Pictures must not appear in the copy. Set down exactly the line with "Task: Click the folder" and each line after it through the end of the data below.

_SOURCE DATA_:
***

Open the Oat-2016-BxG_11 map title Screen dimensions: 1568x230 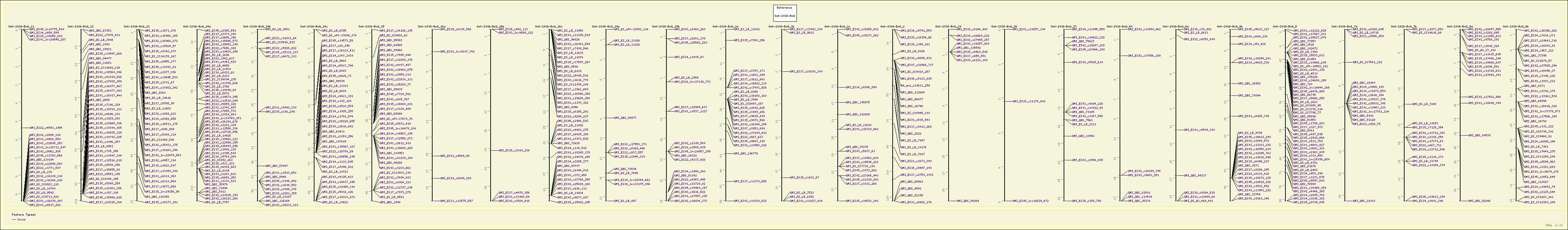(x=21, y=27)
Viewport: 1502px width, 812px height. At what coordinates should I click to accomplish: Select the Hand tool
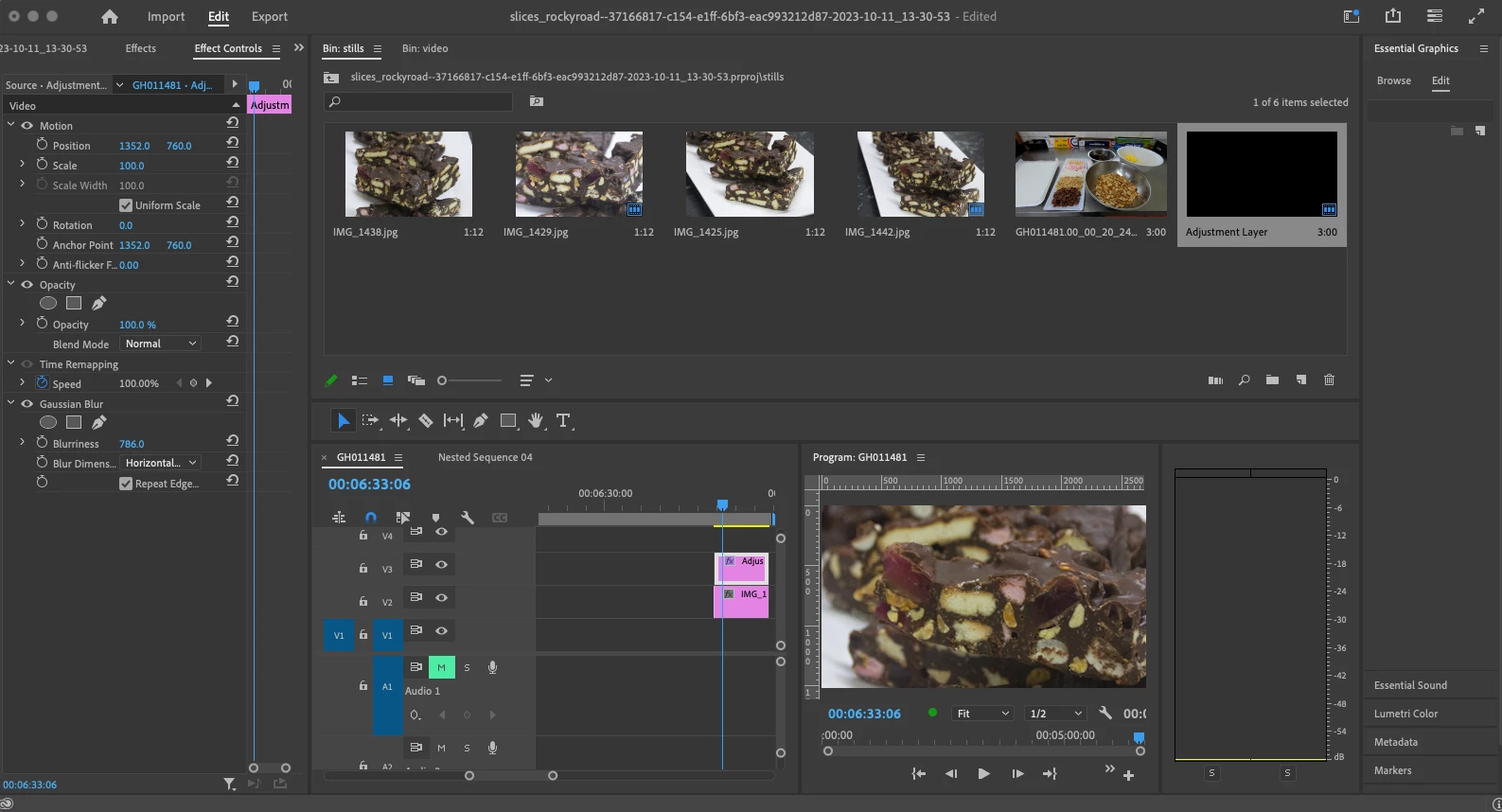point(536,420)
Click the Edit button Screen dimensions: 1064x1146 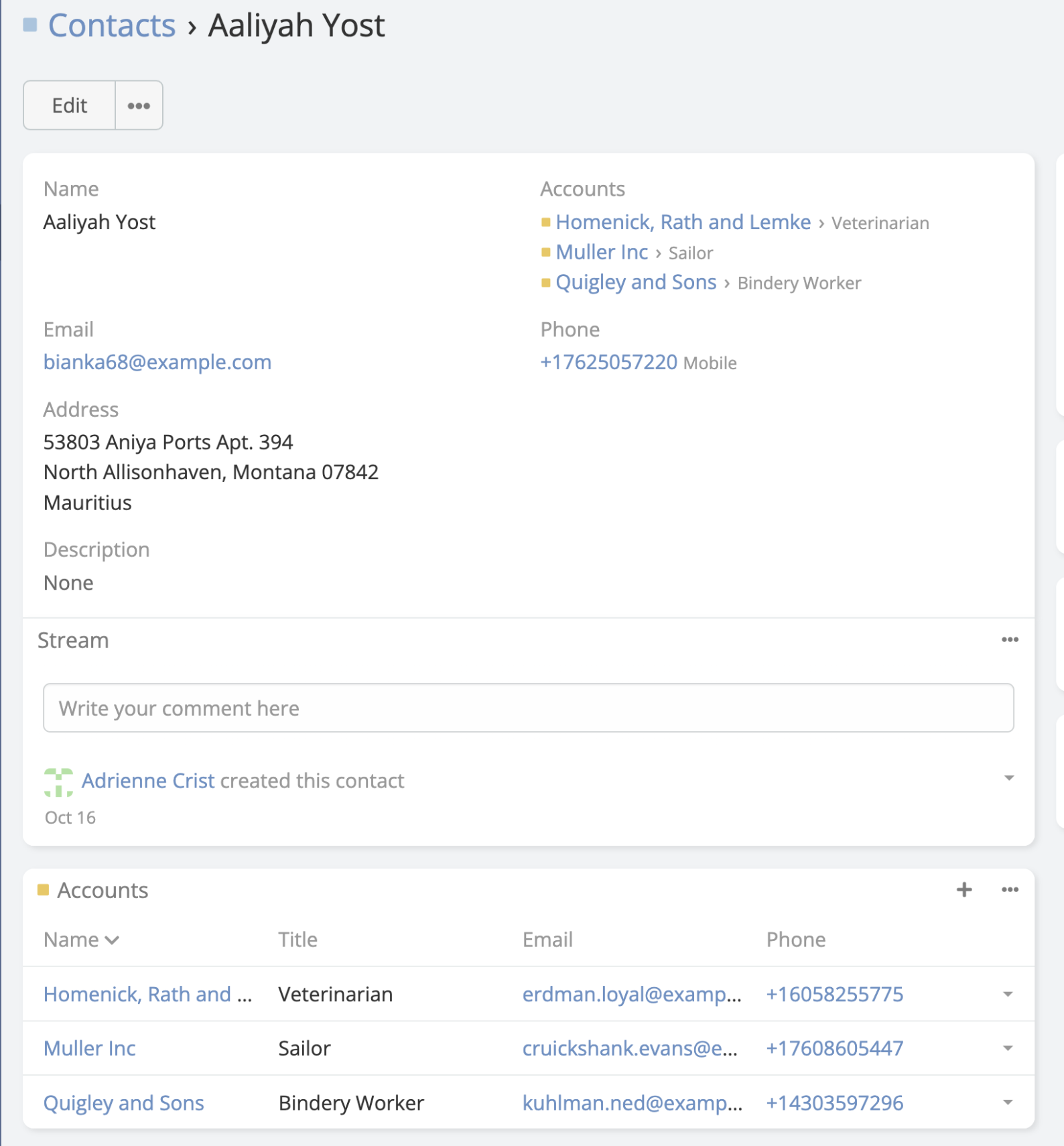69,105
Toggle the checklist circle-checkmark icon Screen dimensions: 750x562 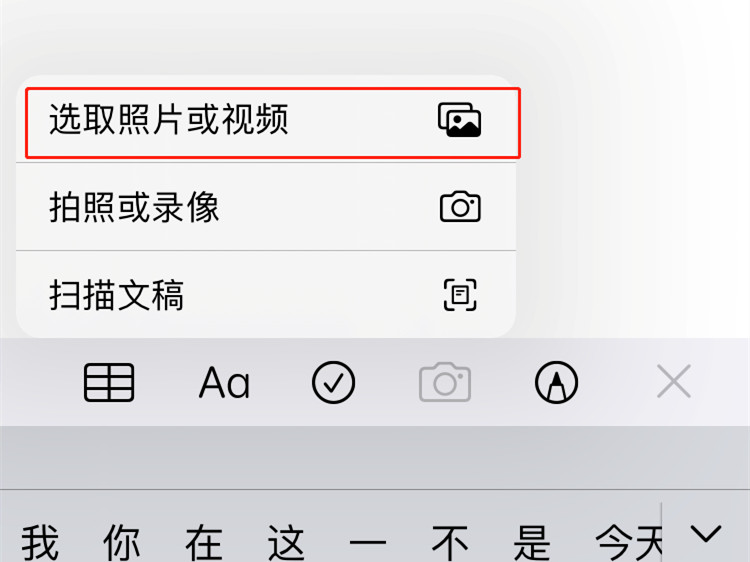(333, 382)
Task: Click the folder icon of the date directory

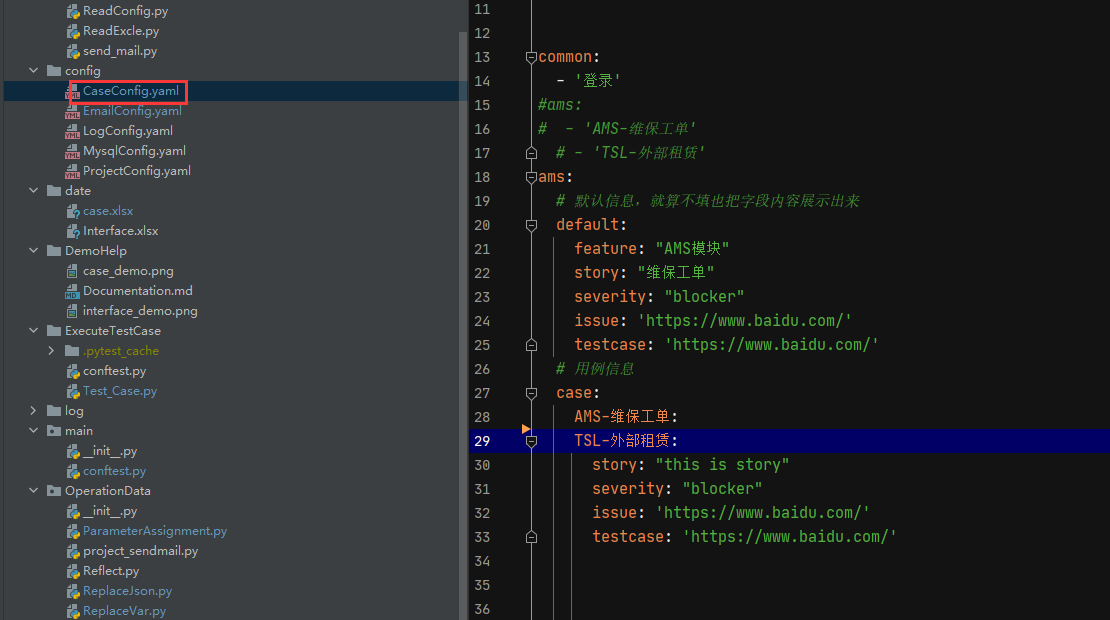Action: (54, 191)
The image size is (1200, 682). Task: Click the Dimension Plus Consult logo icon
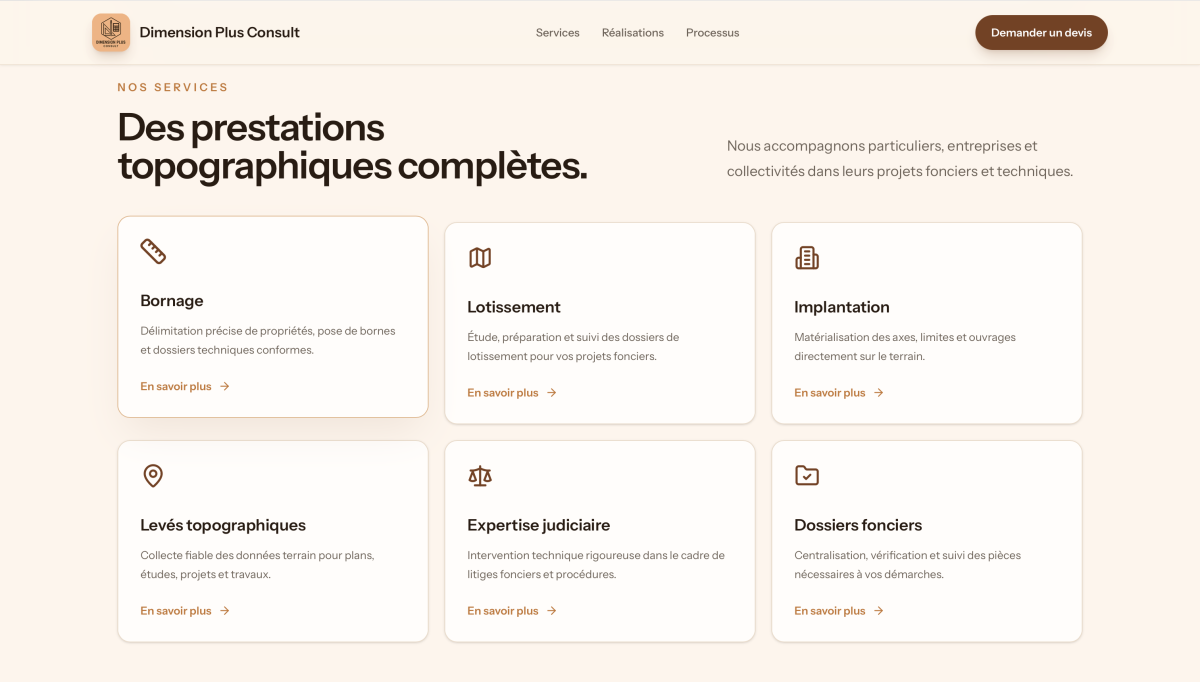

***

_ANSWER BELOW_:
Task: Click the folder icon of the date directory

Action: (54, 191)
The image size is (1200, 682). Task: Click the Dimension Plus Consult logo icon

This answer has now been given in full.